Salary vs Income
Any individual requires some form of inflow of funds in order to purchase the goods and services that can satisfy their needs. Salary and income share common properties in that they are both forms of monetary inflows of funds that are received by an individual. The two are different from each other because of the source from which these funds are received, even though the use of the funds may be for common purposes. The following article explains the difference between the two and helps the reader identify the source from which both forms of monetary inflows are received.
A salary is a form of inflow received by an individual in exchange for the provision of service to a firm. It is the payment to the employee paid by the employer, and the salary to be paid is usually agreed at the time the individual is employed and will be stated in an employment contract. The salary paid maybe on a periodic basis, such as the end of the week, fortnightly, or the end of the month. The salary received by an individual is the form of inflow that he receives in order to meet his daily necessities, and the purposes for which it is used may include the purchase of food, clothing, mortgage payments, utility bills, leisure spending and so on. The salary that is paid by a firm will be recorded in its income statement as an expense for the use of human resources to carry out corporate activities. Wage rates paid by different countries differ, especially when a minimum wage is to be paid according to government legislation.

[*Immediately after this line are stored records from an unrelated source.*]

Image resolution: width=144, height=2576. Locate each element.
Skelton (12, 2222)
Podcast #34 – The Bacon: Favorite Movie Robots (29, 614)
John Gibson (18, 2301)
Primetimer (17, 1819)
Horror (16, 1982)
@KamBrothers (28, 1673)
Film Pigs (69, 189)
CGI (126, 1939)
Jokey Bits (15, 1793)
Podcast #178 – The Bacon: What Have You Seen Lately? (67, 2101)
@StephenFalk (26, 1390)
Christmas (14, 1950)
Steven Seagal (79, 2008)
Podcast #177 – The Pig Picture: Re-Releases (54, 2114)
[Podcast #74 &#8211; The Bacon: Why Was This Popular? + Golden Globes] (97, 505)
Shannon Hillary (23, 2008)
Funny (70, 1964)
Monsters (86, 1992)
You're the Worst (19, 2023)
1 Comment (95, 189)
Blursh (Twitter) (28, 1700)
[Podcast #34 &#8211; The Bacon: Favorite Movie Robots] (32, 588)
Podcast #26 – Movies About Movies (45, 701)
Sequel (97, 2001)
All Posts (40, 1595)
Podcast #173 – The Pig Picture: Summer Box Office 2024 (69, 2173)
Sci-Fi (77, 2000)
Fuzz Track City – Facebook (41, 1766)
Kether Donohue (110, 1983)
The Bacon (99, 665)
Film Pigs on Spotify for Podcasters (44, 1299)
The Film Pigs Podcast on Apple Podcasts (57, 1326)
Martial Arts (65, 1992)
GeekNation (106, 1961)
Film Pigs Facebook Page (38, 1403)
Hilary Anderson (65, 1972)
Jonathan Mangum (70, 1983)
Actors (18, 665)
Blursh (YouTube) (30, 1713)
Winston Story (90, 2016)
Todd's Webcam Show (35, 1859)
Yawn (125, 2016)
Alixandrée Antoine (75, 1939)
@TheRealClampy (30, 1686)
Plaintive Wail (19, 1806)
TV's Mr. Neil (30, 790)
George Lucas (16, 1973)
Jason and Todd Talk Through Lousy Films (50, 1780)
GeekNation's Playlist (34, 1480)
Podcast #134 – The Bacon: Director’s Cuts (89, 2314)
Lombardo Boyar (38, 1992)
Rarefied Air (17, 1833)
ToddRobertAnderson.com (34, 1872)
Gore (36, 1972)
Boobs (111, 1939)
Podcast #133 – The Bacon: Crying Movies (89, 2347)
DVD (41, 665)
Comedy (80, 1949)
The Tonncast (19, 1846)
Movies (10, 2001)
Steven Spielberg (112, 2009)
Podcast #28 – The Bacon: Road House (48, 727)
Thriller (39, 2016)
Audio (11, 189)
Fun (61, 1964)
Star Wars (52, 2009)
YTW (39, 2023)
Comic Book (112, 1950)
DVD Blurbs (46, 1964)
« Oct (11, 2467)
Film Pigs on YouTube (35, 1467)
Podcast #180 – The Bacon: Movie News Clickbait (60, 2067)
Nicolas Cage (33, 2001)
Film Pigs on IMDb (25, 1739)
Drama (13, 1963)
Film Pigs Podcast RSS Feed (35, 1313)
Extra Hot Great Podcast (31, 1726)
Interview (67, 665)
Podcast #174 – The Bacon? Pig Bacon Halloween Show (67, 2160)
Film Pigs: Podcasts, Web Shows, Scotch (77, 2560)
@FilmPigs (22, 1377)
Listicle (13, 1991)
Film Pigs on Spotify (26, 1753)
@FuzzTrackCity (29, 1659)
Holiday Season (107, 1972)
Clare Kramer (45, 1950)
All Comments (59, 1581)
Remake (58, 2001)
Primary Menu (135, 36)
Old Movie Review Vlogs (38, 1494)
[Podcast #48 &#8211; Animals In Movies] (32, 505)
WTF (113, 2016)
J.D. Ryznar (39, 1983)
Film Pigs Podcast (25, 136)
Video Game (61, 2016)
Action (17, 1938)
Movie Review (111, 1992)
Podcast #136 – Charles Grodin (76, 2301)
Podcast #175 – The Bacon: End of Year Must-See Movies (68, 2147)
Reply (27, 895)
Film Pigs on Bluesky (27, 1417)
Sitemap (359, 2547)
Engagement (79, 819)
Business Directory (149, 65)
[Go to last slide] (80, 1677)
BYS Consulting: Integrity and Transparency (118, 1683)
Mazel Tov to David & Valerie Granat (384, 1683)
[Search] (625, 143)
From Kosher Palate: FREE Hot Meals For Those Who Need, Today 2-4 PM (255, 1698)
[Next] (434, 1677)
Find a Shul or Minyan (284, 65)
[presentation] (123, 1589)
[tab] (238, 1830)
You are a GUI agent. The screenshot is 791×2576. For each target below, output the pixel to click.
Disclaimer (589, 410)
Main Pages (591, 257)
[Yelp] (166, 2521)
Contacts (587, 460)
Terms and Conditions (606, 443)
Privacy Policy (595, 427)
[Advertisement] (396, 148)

An income is any form of inflow of funds that an individual receives, which allows an individual the opportunity to consume the required goods and services and to save for future needs. Income that an individual receives can be in the form of investment income, salaries, payment receipts, profits, dividends, or any other form of funds inflow. Income that is received by an individual is usually taxable, and tax rates that are applied will depend on the level of income obtained from the income source. The income that a household receives will determine their standard of living, as a higher income receiving home will be able to spend more and save more than a home that receives a lower level of income.
What is the difference between salary and income?
The main similarity between salary and income is that they are both forms of funds inflow that an individual receives. However, salary is also a form of income, even though income is not considered to be a salary. Salaries are received by an individual from an employer in exchange for the work that the individual does in the organisation. Income has a broader scope and includes other forms of inflows such as investment income, interest income for bank deposits, dividends income, profits, income from the sale of assets (sale of car, house, etc). Both salary and income are taxable, and tax rates that are allocated to each depend on the tax bracket into which the level of income is included in. For example, if the tax bracket is $1000-$2500 tax rate 5%, an individual who receives a salary or income of $1500 will pay 5% as tax. Salaries are usually more stable (base rate of salary is fixed, even though the increments depend on hours worked or number of units produced) than income which may depend on market movements in prices, fluctuating interest rates and company dividend policies.
What is the difference between ?
• Salary is an inflow received in exchange for a service provided to a firm, whereas an individual does not necessarily have to provide services to receive an income.
• Salary is also a form of income, and both salaries and incomes are taxable depending on the tax bracket the individual belongs.
• Salaries and incomes are usually used by individuals for the same purposes, even though the sources from which income is received is of much wider scope than a salary that is received from an employer.
• Salaries are more stable when compared to income that is volatile depending on the changes in market rates and prices.